Era una escuela para chicos especiales, había dicho su madre, mientras lloraba de alegría porque lo que su hija hacía era natural y además, aceptado de alguna forma. Como si alguien la rechazara, solía pensar Petunia, con desdén. Era ella misma quien se alejaba de las personas, cuando no podía hacer “eso” cerca de ellas, cuando no podía hacer su voluntad, su capricho, estar a sus anchas, se dijo así misma. Ella, Petunia, tenía que cuidarla, andar detrás de ella, cuidar que no le fuera a descubrir alguna persona. Cruzó los brazos y recargó la frente en el marco del ventanal, con el ceño fruncido; Petunia ya no tenía que cuidarla. Él lo hacía.

Era una escuela para chicos especiales, había dicho su madre. Pero él también estaba invitado, él también iba a ir. Ese chico odioso tenía un sitio y ella, Petunia Evans, no.
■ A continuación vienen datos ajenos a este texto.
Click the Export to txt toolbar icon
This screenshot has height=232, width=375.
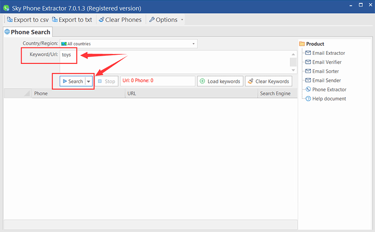click(55, 20)
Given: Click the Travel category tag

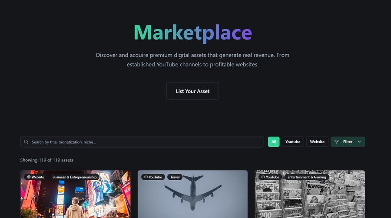Looking at the screenshot, I should [175, 177].
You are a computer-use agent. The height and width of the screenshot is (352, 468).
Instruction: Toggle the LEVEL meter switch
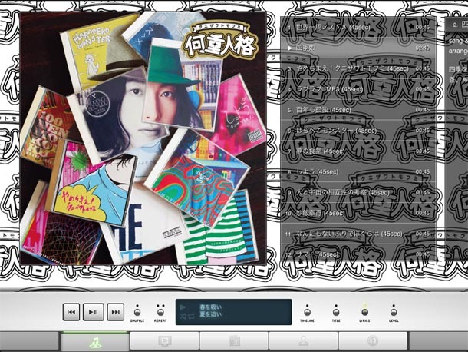tap(394, 311)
Como si lo hubiese invocado con la mente, el chico levantó los oscuros ojos y la miró directo a la cara, casi como si escuchara sus pensamientos. Petunia brincó hacia atrás de inmediato, algo turbada. A veces, le parecía que podía leer la mente. Esperó un momento para volver a estirar el cuello y mirar abajo, pero descubrió que él no había apartado la vista de la ventana de ningún modo, con un gesto de desagrado en el rostro. Torció la boca y se apartó definitivamente de la ventana.

Caminó hacia su tocador, alisó su cabello (la cena no tardaría mucho), y en la oscuridad de su habitación, contempló los objetos sobre el mueble en perfecto orden. La niña estiró la mano y tomó un botón de rosa del diminuto florero. Lo observó con atención.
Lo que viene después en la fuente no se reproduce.